## WHAT YOU SHOULD DO:
From the entries below, retype only the lines from the one with "广西 (268, 1663)" through the one with "深圳 (236, 1663)", exactly as written.

Source data
+++
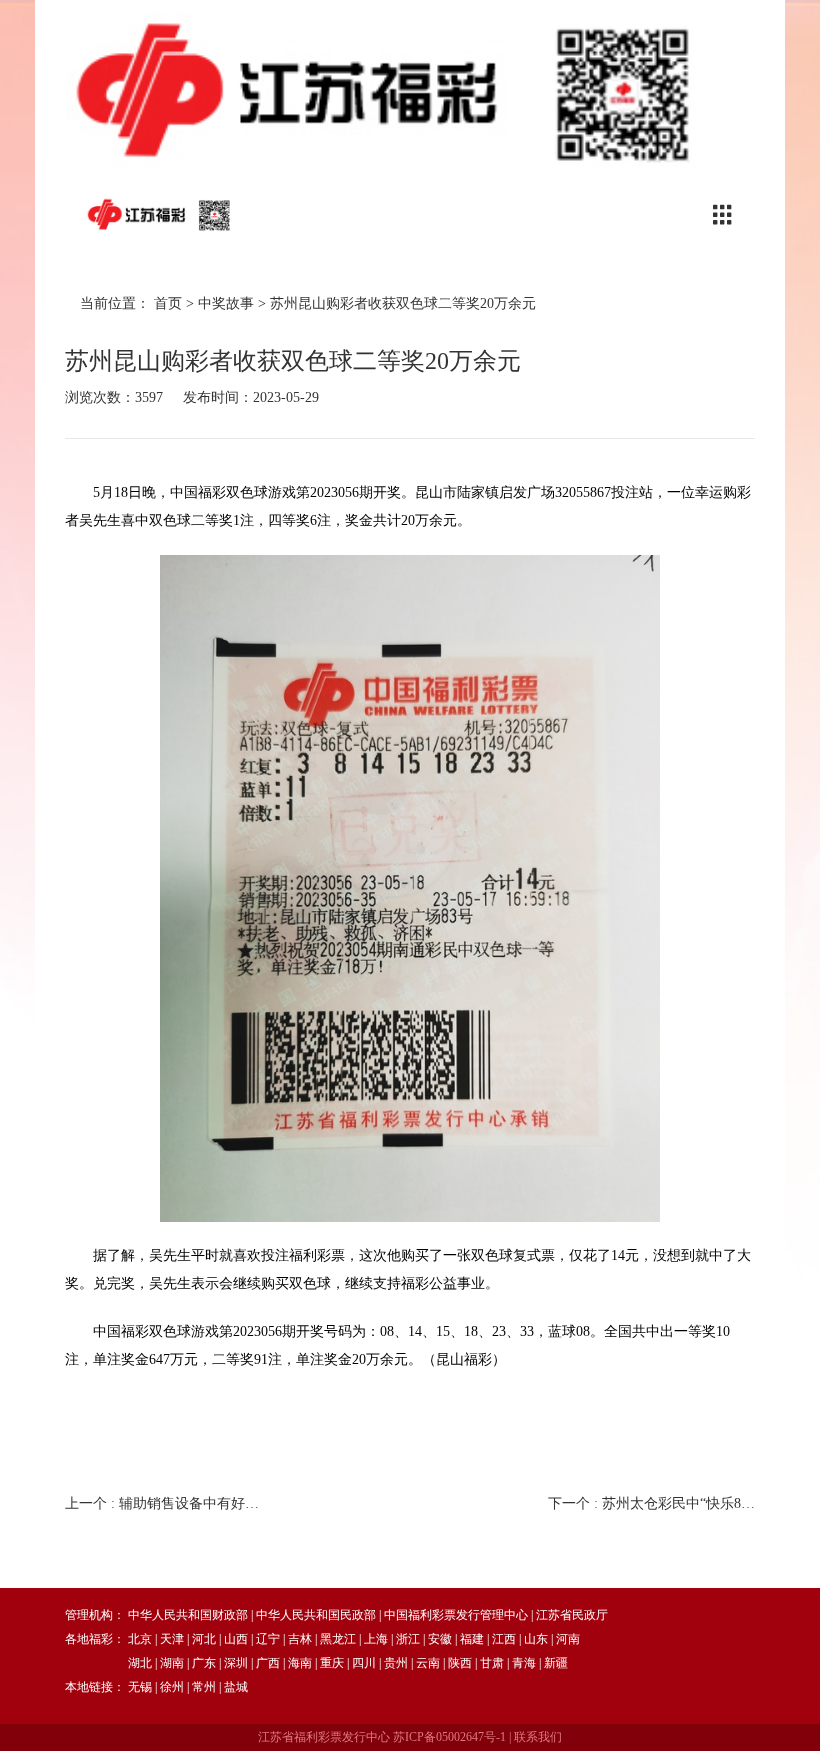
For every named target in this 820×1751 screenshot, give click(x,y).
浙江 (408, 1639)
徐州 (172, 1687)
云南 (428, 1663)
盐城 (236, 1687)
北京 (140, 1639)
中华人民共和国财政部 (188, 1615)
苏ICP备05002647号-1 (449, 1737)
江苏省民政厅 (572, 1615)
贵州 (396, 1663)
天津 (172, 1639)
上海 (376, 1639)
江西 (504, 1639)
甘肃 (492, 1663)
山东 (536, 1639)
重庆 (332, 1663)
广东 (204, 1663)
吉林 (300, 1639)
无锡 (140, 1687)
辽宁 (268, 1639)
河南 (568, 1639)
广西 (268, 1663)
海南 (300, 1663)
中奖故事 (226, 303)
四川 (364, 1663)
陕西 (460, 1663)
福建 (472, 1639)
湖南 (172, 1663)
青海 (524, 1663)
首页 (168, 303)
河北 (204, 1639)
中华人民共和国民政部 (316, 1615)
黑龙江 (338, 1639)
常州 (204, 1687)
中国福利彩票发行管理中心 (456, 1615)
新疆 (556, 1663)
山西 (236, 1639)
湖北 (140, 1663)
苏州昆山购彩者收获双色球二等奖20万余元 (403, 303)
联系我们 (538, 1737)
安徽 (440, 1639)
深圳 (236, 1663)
+++
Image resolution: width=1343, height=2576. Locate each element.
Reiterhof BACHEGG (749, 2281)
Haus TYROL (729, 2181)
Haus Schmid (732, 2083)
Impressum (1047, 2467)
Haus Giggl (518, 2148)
+++
## FINISHED TASK:
广西 (268, 1663)
海南 (300, 1663)
中奖故事 (226, 303)
四川 (364, 1663)
陕西 (460, 1663)
福建 (472, 1639)
湖南 (172, 1663)
青海 (524, 1663)
首页 (168, 303)
河北 (204, 1639)
中华人民共和国民政部 (316, 1615)
黑龙江 (338, 1639)
常州 (204, 1687)
中国福利彩票发行管理中心 (456, 1615)
新疆 (556, 1663)
山西 (236, 1639)
湖北 (140, 1663)
苏州昆山购彩者收获双色球二等奖20万余元 (403, 303)
联系我们 (538, 1737)
安徽 (440, 1639)
深圳 (236, 1663)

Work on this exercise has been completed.